Tenían una oportunidad efímera y no podían desperdiciarla.
Diez segundos después, aproximadamente, todos entraron en modo Sigilo Sombrío y se fueron.
Una ondulación de energía enorme y formidable atravesó el hechizo y creó una explosión violenta, como si fuera una fogata que se destacaba en la oscuridad de la noche.
Por supuesto, Leylin y compañía habían preparado eso intencionalmente.
Con la transmisión continua de ondulaciones de energía, unos rayos brillantes se iluminaron en su dirección…
—¡Hemos llegado!
Esto es lo más lejos que podemos llegar.
Si continuamos, quizá activemos las alarmas que prepararon, aún en Sigilo Sombrío.
Este hechizo tiene demasiados defectos que pueden rastrearse —Robin guio a todos hasta un lugar para esconderse y luego se detuvo.
Leylin echó un vistazo y, desde donde estaba, podía ver el lecho del río que fluía y el gran remolino que había en su centro.
El agua giraba continuamente y, en un momento, brilló y unos Osos Barbáricos verdes y algunos Magos humanos comenzaron a salir de él.
—La entrada a esta dimensión de bolsillo sólo es un remolino, qué inesperado…
Leylin asintió.
Las ondulaciones que emitía el remolino no parecían ser falsas, por lo que estaba decidiendo el camino para acercarse.
Leylin miró más de cerca las inmediaciones del remolino.
El Chip de I.A.
estaba funcionando a máximo poder para formar un mapa en 3D del lugar en su mente.
La defensa enemiga era, obviamente, fuerte.
Había algunas estructuras de gran tamaño y un sistema de guardias en el lugar.
Incluso había algunos Magos de rango 3 montando guardia.
Movió su campo visual al centro y le lanzó una mirada a un Oso Barbárico.
Tenía un cuello grueso y una bandera extraña en la espalda.

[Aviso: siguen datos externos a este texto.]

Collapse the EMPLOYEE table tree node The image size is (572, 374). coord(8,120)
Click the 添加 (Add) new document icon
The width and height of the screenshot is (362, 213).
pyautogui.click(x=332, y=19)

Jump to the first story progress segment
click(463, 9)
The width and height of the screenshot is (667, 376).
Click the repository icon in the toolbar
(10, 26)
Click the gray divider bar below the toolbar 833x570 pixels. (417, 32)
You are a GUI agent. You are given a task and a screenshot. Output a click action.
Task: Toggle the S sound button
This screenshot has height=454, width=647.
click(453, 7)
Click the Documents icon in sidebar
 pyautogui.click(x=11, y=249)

Había otro Mago Barbárico de piel verde cabezón que se veía muy anciano y, por último, un Mago humano modesto vestido de gris.
—Estos tres…
—las pupilas de Leylin se dilataron—.
Están por lo menos en la Fase Acuática.
¡El Oso Barbárico puede ya estar en la Fase de Cristal!
Leylin y compañía tenían casi el mismo poder que esos Magos, sólo tenían una pequeña ventaja en su poder.
Si se tenían en cuenta a las patrullas, los superaban 10 veces en número: sería muy difícil vencerlos.
—Usaré la gema secreta para cubrir nuestros rastros, esperen mi señal y muévanse juntos.
¡Mis hombres y yo cuidaremos la parte de atrás!
—dijo con un tono intenso Robin, mientras sacaba un anillo negro.
Tanto Leylin como Kesha asintieron y caminaron en línea recta hacia el remolino en el río oscuro.
Había algunos edificios dispersos alrededor de donde estaban y se veían muy nuevos.
También tenía una sensación resistente que seguramente habían hecho los Osos Barbáricos.
Leylin y compañía estaban dentro del área de construcción oscura y se movían progresivamente hacia el centro con la ayuda de las sombras de algunos miembros de la patrulla.
—Si se acercan diez metros más a nosotros, ¡atacaremos!
—la voz de Robin retumbó con un tono opresivo.
Los Magos de rango 3 eran muy ingeniosos y estaban alerta.
En cuanto se acercaran, ciertamente descubrirían al grupo.
En el medio de la grieta en las sombras, el mundo exterior parecía estar cubierto por una capa de niebla, casi como un engrudo.
Era muy difusa y borrosa, Pero, aun así, Leylin podía sentir claramente su avance.
Un metro…
Dos metros…
Tres metros…
Faltaban otros siete metros y Leylin y el resto de los Hechiceros tendrían la confianza para quebrantar su defensa y aniquilarlos a todos antes de dirigirse a la dimensión de bolsillo.
¡Wuu wuu…!
En ese mismo instante, algo inesperado ocurrió de repente.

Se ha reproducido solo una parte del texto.